[HN Gopher] Implementation of mixture of experts language model ...
       ___________________________________________________________________
        
       Implementation of mixture of experts language model in a single
       file of PyTorch
        
       Author : avisoori1x
       Score  : 85 points
       Date   : 2024-03-18 11:57 UTC (4 days ago)
        
 (HTM) web link (github.com)
 (TXT) w3m dump (github.com)
        
       | avisoori1x wrote:
       | A from scratch implementation of a sparse mixture of experts
       | language model in a single file of PyTorch. This is inspired by
       | and largely based on Andrej Karpathy's project 'makemore' and
       | borrows a number of re-usable components from that
       | implementation. Just like makemore, makeMoE is also an
       | autoregressive character-level language model but uses the
       | aforementioned sparse mixture of experts architecture. I added
       | Expert Capacity to this implementation to make it more complete
        
         | radarsat1 wrote:
         | Adding scaled unit gaussian noise to the logits
         | noise = torch.randn_like(logits)*F.softplus(noise_logits)

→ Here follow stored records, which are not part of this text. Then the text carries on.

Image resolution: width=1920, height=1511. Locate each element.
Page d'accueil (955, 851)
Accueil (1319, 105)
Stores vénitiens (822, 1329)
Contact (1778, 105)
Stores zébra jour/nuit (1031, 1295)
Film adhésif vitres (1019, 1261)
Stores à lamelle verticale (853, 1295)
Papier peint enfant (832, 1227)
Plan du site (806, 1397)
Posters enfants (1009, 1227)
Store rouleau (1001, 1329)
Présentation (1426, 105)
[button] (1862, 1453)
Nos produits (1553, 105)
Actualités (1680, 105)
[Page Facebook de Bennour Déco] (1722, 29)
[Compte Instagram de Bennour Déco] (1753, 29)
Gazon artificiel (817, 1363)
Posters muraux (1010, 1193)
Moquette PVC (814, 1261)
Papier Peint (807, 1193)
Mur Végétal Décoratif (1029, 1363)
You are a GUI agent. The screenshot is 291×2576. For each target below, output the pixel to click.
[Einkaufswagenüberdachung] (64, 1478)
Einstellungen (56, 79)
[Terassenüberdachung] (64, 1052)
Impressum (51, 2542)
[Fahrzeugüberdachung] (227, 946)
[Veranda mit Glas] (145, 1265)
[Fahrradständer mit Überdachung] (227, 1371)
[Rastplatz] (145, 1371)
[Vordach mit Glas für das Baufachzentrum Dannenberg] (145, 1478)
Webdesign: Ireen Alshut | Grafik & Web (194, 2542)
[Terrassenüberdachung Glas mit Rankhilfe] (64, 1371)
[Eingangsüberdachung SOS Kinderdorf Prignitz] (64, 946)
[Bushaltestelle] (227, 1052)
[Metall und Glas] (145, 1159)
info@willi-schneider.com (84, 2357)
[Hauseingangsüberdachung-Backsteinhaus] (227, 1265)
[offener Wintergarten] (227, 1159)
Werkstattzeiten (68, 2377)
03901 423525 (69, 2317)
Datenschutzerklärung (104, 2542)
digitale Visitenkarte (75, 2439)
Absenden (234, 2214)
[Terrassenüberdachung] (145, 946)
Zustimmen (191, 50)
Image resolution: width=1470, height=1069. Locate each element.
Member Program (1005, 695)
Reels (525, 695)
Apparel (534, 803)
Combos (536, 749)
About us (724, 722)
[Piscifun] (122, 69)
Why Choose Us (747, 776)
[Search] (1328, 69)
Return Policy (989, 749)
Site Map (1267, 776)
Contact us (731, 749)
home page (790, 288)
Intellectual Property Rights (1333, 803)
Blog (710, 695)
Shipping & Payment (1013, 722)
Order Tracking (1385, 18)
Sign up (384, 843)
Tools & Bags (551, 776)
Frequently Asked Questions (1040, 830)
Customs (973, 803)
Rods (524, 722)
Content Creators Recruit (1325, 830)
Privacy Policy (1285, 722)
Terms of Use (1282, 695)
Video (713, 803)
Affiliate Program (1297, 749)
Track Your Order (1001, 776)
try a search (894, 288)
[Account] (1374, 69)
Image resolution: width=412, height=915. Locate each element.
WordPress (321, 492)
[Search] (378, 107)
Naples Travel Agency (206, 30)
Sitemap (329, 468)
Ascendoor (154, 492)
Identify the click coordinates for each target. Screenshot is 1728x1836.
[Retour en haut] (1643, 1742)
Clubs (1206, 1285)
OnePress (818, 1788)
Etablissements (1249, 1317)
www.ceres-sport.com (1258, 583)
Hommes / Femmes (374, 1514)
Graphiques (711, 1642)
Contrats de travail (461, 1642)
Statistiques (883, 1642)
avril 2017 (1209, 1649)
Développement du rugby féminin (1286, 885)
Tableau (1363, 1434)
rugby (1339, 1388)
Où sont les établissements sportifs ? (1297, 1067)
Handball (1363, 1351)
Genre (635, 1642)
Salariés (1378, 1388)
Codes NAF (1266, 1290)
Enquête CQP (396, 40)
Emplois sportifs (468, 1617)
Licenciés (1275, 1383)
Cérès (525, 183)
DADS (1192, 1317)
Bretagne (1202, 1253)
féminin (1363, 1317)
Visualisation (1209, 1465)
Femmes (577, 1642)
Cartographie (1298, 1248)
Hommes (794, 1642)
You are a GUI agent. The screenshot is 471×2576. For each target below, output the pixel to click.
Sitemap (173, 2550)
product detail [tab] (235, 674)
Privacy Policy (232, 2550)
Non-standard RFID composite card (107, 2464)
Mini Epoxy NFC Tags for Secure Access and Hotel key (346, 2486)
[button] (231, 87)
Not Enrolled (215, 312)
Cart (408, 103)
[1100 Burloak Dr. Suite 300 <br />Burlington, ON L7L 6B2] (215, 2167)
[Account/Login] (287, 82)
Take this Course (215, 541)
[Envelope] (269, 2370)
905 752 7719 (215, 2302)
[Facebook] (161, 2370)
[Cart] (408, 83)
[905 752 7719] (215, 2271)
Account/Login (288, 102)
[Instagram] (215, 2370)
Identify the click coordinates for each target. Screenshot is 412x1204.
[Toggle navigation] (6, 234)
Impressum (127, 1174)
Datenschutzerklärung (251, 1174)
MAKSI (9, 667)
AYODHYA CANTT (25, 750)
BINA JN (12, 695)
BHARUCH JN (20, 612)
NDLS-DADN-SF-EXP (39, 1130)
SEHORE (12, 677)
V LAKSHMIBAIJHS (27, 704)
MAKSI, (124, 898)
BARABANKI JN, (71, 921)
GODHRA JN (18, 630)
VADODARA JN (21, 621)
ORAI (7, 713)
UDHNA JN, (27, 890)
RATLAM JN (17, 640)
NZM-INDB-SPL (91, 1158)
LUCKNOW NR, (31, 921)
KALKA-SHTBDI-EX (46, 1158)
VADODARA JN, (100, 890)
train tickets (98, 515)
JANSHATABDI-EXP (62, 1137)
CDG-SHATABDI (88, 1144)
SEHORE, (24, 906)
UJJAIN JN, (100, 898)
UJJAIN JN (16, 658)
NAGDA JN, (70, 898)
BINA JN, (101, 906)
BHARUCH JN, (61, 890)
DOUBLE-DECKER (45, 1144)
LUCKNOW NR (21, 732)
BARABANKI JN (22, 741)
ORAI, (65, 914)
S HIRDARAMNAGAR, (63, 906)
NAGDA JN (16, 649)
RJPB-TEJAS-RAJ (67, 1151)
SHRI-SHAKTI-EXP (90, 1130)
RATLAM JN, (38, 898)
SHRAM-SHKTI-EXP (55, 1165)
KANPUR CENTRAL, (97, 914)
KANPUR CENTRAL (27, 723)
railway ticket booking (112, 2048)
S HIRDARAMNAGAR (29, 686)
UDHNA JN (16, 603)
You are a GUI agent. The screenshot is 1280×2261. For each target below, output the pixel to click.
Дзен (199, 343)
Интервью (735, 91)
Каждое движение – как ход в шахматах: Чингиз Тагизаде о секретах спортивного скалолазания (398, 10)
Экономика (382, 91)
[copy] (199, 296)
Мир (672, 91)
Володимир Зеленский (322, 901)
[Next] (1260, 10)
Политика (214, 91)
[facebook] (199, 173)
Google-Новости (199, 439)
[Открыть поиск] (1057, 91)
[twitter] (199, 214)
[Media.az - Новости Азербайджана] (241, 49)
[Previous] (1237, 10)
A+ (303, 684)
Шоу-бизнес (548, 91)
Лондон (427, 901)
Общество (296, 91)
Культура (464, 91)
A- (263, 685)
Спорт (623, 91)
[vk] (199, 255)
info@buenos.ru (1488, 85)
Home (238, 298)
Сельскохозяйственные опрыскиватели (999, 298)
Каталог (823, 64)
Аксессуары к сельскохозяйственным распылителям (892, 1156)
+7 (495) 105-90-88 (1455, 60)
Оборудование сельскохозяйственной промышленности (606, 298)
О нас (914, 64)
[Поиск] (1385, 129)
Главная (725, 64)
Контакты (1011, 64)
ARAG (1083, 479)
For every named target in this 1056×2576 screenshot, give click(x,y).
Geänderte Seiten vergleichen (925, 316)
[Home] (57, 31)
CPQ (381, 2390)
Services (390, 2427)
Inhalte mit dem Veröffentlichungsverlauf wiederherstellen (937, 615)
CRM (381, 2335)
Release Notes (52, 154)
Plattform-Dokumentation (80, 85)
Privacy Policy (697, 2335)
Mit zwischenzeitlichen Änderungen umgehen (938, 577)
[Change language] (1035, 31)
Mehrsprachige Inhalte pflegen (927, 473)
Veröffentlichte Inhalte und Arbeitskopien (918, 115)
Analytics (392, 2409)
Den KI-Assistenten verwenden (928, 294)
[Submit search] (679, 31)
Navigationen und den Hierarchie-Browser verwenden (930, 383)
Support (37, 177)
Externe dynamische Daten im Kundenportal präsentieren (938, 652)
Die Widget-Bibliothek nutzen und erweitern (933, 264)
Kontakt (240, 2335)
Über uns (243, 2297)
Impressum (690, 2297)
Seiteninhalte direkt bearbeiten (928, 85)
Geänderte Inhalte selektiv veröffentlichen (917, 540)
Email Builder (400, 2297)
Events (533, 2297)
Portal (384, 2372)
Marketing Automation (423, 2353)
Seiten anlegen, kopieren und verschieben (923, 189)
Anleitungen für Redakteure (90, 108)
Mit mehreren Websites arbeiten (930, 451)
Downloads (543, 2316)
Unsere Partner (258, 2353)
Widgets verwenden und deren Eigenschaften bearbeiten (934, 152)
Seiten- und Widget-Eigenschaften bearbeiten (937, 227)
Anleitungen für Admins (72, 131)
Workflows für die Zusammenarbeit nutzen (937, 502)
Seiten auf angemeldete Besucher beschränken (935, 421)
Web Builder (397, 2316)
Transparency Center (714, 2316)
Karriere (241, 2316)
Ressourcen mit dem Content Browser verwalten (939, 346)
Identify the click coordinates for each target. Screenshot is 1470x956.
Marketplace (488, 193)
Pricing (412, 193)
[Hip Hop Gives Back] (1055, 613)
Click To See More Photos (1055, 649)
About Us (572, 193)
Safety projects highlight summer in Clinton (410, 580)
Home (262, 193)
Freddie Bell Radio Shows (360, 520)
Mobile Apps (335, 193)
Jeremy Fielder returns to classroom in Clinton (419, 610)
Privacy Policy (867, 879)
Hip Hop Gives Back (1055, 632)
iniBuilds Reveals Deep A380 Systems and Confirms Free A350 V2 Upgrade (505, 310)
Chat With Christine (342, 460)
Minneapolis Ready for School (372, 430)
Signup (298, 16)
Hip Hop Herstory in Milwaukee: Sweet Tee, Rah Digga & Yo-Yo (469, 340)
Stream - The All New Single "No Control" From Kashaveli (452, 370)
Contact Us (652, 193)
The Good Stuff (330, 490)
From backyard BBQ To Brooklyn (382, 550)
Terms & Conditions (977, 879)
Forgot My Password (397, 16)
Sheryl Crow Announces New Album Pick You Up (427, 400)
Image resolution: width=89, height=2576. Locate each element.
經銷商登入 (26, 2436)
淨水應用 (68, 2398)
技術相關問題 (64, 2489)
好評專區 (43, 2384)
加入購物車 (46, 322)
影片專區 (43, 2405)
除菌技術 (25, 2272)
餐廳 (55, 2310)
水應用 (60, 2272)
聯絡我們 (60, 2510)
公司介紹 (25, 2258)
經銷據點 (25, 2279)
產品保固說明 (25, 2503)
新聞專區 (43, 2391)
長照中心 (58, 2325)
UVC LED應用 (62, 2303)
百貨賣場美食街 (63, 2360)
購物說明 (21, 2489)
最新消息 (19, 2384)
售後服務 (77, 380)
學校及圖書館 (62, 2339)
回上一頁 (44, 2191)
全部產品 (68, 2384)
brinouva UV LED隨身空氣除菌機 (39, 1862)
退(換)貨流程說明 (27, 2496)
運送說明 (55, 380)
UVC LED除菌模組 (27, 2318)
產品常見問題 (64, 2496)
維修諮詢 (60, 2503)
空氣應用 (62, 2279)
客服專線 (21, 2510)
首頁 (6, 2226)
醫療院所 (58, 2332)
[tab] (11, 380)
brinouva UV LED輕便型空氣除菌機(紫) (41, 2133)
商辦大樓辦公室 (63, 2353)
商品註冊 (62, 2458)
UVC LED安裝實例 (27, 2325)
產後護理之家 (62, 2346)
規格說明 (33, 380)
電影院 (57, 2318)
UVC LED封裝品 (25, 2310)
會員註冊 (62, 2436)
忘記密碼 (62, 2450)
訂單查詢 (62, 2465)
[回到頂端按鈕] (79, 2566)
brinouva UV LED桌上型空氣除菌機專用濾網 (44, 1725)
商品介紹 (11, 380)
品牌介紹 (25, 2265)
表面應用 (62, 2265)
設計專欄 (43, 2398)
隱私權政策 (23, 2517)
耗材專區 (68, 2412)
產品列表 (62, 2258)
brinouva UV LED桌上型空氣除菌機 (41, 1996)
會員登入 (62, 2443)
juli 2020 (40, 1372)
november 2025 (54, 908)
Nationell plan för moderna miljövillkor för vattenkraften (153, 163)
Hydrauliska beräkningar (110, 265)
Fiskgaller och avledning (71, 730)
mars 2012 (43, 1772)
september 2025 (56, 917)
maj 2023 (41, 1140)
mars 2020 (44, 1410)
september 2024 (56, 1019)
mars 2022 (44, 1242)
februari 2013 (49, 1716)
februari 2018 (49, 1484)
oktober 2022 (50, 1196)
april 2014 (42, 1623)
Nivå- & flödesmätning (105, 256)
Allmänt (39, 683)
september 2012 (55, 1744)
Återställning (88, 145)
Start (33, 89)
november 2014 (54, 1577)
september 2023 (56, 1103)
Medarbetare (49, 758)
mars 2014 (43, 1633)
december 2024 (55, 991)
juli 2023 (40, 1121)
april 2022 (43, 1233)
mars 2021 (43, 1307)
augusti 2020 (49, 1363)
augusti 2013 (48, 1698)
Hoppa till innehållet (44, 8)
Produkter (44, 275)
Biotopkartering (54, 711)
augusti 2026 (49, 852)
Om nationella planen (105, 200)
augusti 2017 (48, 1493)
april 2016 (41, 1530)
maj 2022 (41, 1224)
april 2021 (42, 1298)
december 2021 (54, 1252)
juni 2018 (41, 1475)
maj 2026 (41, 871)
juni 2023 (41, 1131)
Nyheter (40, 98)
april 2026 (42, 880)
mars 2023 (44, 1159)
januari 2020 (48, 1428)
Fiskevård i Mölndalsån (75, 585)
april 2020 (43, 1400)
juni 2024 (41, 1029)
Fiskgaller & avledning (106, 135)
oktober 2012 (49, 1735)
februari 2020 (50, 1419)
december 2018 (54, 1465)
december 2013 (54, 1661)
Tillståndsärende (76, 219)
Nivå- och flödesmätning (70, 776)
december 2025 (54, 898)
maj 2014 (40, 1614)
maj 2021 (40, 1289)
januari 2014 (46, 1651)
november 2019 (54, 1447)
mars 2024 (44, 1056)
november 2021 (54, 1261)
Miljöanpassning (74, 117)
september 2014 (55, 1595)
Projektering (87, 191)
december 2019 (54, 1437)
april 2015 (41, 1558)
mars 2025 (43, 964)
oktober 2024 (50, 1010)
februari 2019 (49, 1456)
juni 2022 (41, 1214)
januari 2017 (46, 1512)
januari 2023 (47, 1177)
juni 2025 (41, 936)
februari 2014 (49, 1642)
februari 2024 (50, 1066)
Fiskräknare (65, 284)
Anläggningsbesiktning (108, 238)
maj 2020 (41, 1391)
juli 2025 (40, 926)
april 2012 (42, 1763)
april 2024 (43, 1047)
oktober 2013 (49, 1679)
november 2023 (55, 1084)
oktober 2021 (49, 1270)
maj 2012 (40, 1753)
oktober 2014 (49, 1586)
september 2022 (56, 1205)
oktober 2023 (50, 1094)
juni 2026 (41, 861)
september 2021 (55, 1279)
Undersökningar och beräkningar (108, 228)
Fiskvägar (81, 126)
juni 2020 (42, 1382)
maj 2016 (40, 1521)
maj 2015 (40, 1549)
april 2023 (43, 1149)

         | noisy_logits = logits + noise
         | 
         | Question, if you changed this Gaussian normal for Gumbel noise
         | you would get something like Gumbel softmax, right? I'm curious
         | why not use it? Isn't it a usual way to implement
         | differentiable discrete selection? My curiosity is about the
         | effectiveness of Gumbel softmax since I have had some trouble
         | using it in practice so I'm curious why it's not used here and
         | if there are downsides to it compared to other methods.
         | Honestly just adding normal noise like this seems simpler
         | anyway.
        
           | avisoori1x wrote:
           | This is a good point. I'm yet to try it as I've kind of let
           | this project sit for a couple of months and only getting back
           | to it. I went with this because it's simpler but I'm not sure
           | simpler is necessarily better in this case.
        
             | zingelshuher wrote:
             | Question, have you seen the improvement after adding the
             | noise? I mean in practice. Asking because intuition
             | sometimes doesn't work.
        
       | gradascent wrote:
       | Very cool. I'm curious - did you find the results from your
       | mixture of experts model to be (qualitatively) better than with
       | the standard approach?
        
         | avisoori1x wrote:
         | Thanks! So this is something I tried and qualitatively I didn't
         | see a huge difference. I'd like to swap out my hand rolled
         | modules with standard pytorch modules for self attention etc.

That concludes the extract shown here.